Selam bütün şehitlere.. Selam Mehmetçiğe!.
***
Yarın arifeydi. Öbür günkü bayram için hazırlanan beyaz kurbanlar, küçük Grijgal palankasının (Dağ evi/ Hisar) etrafında otluyorlardı. Karşıda... Yarım mil ötede Toygun Paşa'nın son kuşatmasından çılgın kışın hiddeti sayesinde kurtulan Zigetvar Kalesi, sönmüş bir yanardağ gibi, simsiyah duruyordu. Hava bozuktu. Ufku, küflü demir renginde, ağır bulut yığınları eziyor, sürü sürü geçen kargalar tam hisarın üstünden uçarken sanki gizli bir kara haber götürüyorlarmış gibi, acı acı bağırıyorlardı.

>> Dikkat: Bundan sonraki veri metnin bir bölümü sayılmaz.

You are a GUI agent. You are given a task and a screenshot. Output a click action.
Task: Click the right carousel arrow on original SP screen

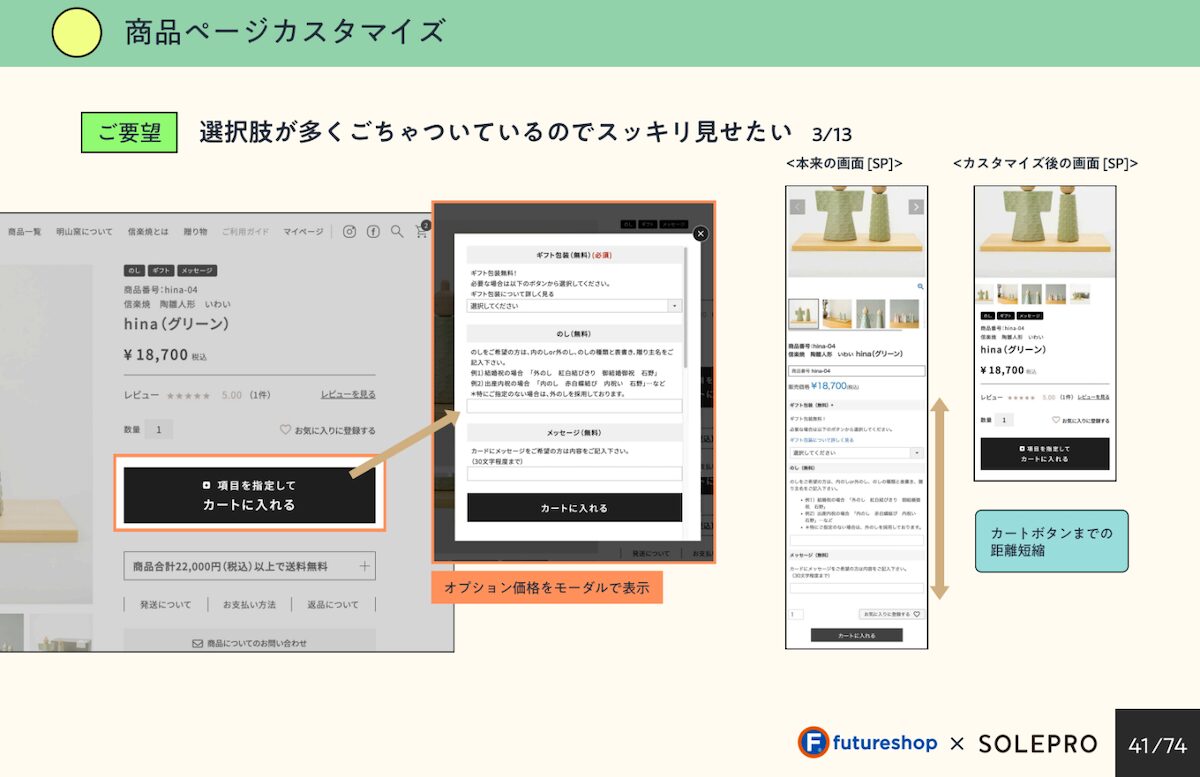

Palanka kapısının sağındaki beden siperinde sahipsiz bir gölge kadar sakin duran Kuru Kadı yavaşça kımıldadı; ikindiden beri rutubetli rüzgârın altında düşünüyor, uzakta, belirsiz sisler içinde süzülen kurşuni kulelere bakıyordu. Bunların hepsi Türklerin elindeydi. Yalnız şu Zigetvar... yıkılmaz bir ölüm seddi halinde "Kızılelm...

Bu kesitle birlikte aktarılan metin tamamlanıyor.